In vitro culture of SLE T cells normalizes expression of GM1 and LCK. T lymphocytes from four patients with SLE and four healthy volunteers (Normal) were analyzed by confocal microscopy either ex vivo or after overnight (ON) “rest”. (A) Representative microscopy images showing CTB binding in SLE and normal T cells analyzed ex vivo and after 24 hours of “rest” (upper panels).
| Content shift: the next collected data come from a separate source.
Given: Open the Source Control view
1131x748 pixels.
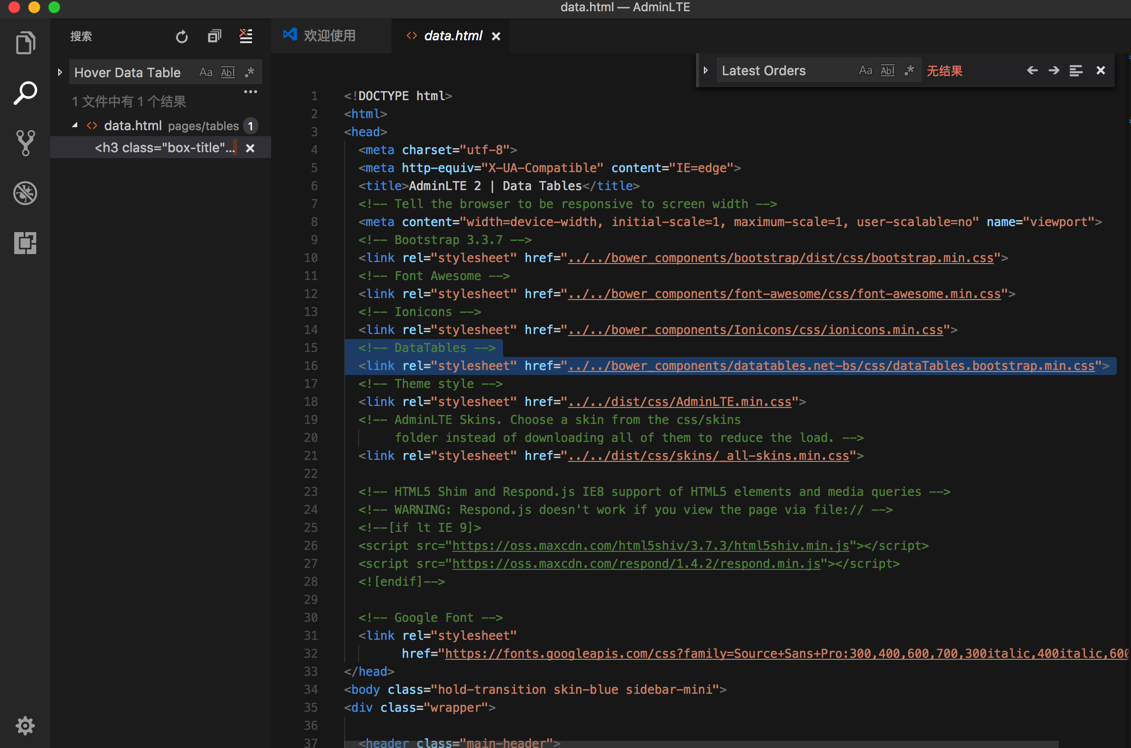Looking at the screenshot, I should 25,143.
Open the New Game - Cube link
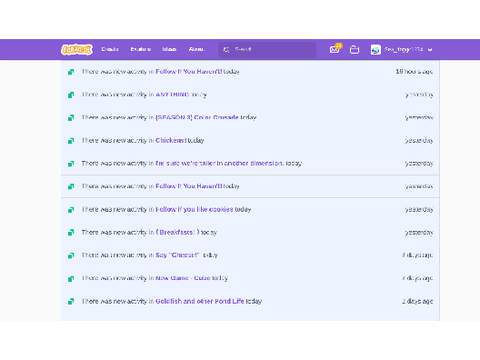 point(183,278)
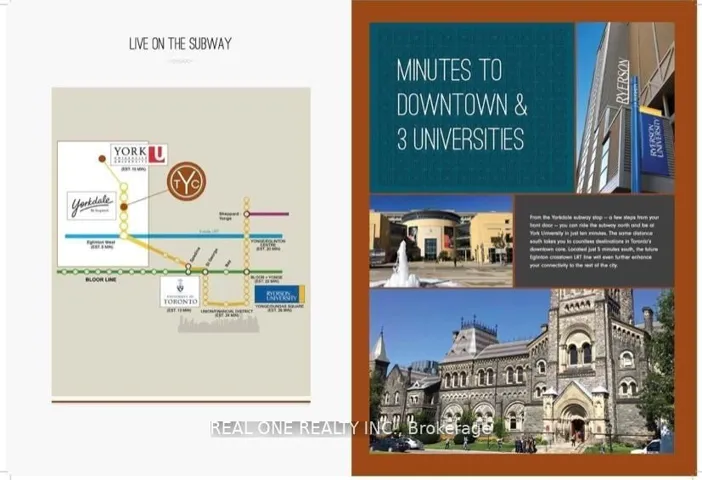702x480 pixels.
Task: Open the mall entrance photo with fountain
Action: tap(439, 241)
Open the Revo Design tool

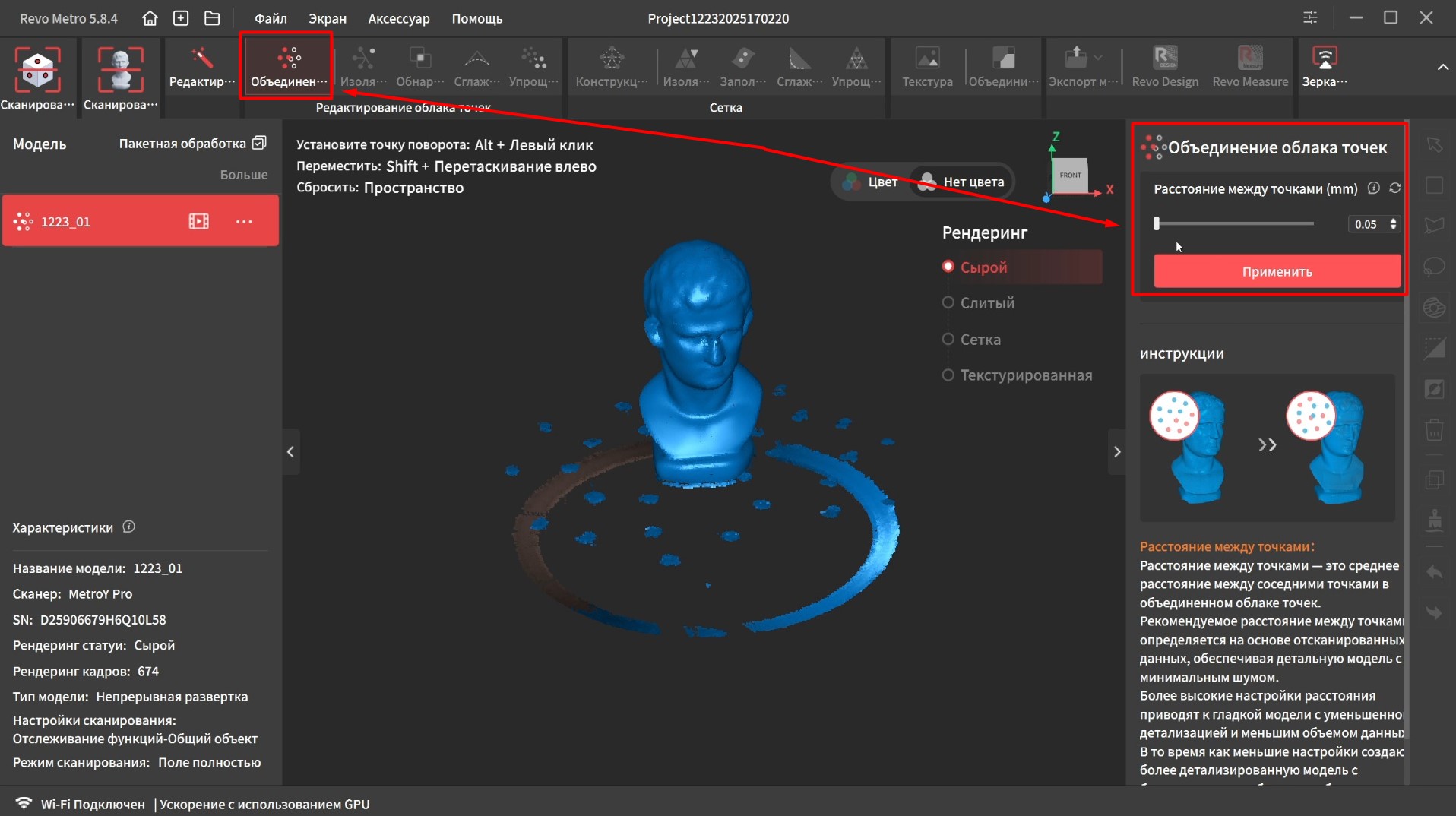point(1164,67)
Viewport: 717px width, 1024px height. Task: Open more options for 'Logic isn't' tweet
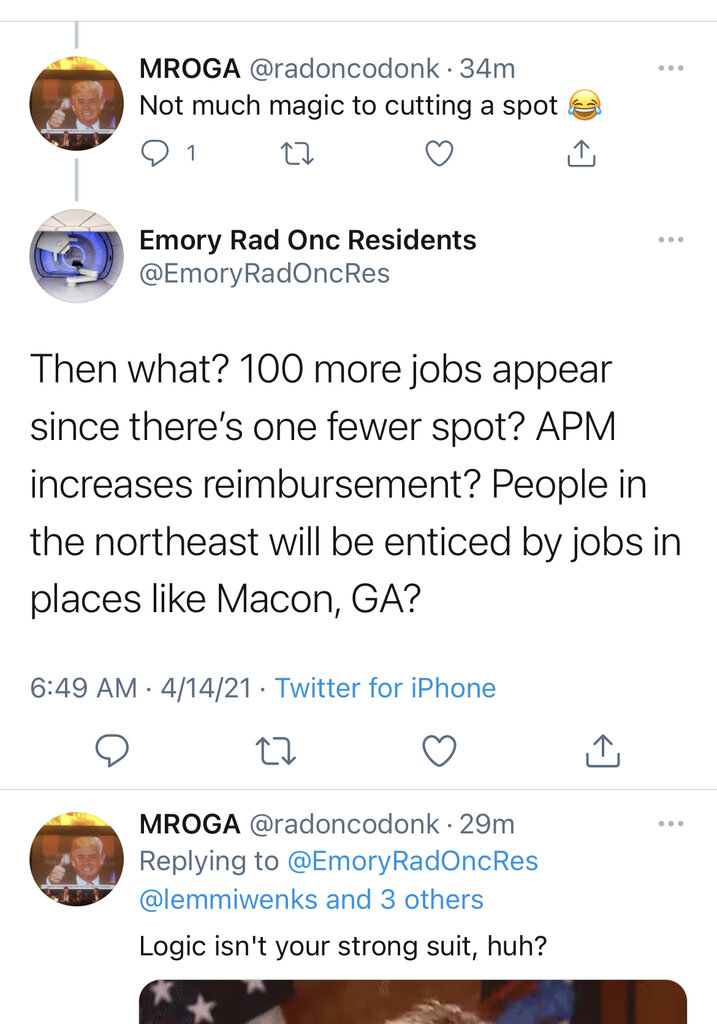670,824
The CTB binding intensity, measured by MFI (± SEM), in three representative images from three patients with SLE and three healthy controls is shown (lower panel). (B) Representative microscopy images showing CD45/CTB and LCK/CTB colocalization in SLE and normal T cells analyzed ex vivo and after 24 hours of “rest”. In A and B: scale bars, 5 μm; X on confocal images represents position of activating bead. (C) Semiquantitative results from four patients with SLE and four healthy controls. On average, 25 cells from each sample were assessed for areas of CD45/CTB or LCK/CTB colocalization. (D) The effect of overnight “rest” on T cell LCK expression was measured by flow cytometry. T cells (10⁶) were stained with anti-CD3–PE followed by rabbit anti-LCK or isotype control and FITC-conjugated anti–mouse Ig. Results are expressed as MFI. Figure is representative of three experiments. Numbers indicate MFI. (E) T cell apoptosis was assessed in five patients with SLE and five healthy controls. Cells were labeled with annexin V-FITC and propidium iodide and were analyzed by flow cytometry. Results are expressed as percent of CD3⁺ cells expressing annexin V (mean ± SEM).